The 3D era dawned with “The Legend of Zelda: Ocarina of Time” at its back, introducing the last of the iconic devices we now see in modern “Zelda” titles as well as implementing the successes of the past. The new features included your trusty steed Epona, a lock-on button, a musical instrument, a 3D world in which to fight and the Zora and Gorons races.

These early games created the cornerstones of “Zelda.” Now with a title like “The Legend of Zelda: The Wind Waker,” “The Legend of Zelda: Twilight Princess” or “The Legend of Zelda: Skyward Sword,” you expect to see the core mechanics as well as improvements to the foundation as technology improves, whether that be a new art style or motion controls.

Some of the most important features that makes “Zelda” still lovable after 25 years and a dozen or so titles are the expected gameplay elements that are both timely and innovative. Another important element is the story.

You embark on an epic quest as a hero out to save his maiden from a bad guy. Is there any more relatable or timeless topic than that? This simple story line has allowed the gameplay to be the main focus of the games while still allowing for creativity. You know you will be embarking on an adventure to save Zelda, but why and how you will go about that always changes (think “Wind Waker” and the open pirating world versus the darker, more realistic “Twilight Princess”).

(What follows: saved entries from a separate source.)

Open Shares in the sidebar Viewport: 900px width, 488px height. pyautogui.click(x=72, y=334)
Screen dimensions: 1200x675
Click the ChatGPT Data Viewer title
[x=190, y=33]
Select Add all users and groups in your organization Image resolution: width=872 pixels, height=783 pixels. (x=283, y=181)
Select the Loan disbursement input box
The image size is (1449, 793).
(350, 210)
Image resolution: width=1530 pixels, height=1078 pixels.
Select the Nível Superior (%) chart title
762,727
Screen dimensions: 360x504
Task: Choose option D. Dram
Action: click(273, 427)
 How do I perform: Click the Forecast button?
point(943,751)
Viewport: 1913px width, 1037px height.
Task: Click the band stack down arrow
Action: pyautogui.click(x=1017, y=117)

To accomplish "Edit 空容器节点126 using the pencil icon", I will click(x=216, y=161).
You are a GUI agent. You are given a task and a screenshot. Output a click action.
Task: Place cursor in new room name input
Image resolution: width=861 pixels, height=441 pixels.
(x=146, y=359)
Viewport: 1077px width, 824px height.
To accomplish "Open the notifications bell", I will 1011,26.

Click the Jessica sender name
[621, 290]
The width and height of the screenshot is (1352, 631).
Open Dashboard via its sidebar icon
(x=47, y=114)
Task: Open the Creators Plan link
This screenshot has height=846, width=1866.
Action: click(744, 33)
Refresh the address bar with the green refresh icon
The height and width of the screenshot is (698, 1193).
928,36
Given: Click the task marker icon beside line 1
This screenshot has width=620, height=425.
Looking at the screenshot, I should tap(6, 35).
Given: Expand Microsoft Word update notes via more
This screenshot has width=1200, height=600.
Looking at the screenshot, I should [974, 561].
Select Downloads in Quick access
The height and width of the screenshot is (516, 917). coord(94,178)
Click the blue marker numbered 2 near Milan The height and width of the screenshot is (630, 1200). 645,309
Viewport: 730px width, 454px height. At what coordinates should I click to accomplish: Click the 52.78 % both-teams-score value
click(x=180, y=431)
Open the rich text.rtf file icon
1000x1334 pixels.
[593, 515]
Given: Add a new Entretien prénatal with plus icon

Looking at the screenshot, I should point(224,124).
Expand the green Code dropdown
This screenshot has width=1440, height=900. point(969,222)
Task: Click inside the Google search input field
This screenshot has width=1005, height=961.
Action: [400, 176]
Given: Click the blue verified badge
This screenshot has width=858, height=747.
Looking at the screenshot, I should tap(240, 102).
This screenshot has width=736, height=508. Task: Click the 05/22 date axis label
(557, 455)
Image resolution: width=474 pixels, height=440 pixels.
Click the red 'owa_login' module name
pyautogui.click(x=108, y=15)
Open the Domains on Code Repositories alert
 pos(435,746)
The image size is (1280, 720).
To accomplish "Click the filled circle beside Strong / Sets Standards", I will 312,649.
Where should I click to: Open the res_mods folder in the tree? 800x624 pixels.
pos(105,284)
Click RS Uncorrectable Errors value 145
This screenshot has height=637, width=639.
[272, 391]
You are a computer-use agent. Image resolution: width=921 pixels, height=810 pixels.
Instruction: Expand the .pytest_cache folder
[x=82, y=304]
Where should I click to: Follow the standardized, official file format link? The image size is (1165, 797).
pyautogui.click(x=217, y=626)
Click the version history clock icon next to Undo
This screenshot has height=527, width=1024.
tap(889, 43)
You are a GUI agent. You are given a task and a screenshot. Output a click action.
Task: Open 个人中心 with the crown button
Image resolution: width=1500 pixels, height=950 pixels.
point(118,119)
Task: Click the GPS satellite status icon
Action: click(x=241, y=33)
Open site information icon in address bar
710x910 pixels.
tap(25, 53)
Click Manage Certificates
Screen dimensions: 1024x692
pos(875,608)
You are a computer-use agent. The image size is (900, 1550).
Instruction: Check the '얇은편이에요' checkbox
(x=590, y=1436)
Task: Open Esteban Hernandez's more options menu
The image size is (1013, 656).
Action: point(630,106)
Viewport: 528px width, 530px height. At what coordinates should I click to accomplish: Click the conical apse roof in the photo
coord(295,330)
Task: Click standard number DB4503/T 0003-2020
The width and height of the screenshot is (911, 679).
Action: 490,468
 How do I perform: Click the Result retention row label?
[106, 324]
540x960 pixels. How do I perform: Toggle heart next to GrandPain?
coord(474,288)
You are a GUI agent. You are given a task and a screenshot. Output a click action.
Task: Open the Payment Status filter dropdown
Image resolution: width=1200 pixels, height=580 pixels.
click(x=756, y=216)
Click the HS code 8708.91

Further, “Zelda” has benefited from its lack of sequels. Each “Zelda” game can stand alone as its own story because no event in one game directly impacts what has to happen in the next. This allows for endless spins on the traditional story that allows for a welcomed number of takes on the formula, and thus increases the number of plausible “Zelda” games that have been released.

Sure, the “Zelda” games link together on an ambiguous timeline. However, that was not the goal of the franchise, but rather a by-product. Games with a linear story suffer from a game that inevitably has to end due to lack of believable content and a fan base that wants a conclusion to a story.

Nintendo has hit on a franchise that capitalizes on its unique and constantly improving formula while portraying a timeless tale that can be reiterated in countless fashions. These two combinations of elements have led the “Zelda” franchise to become one of the most successful that the gaming industry has seen to date, and that I’m positive that it will continue well on into the future.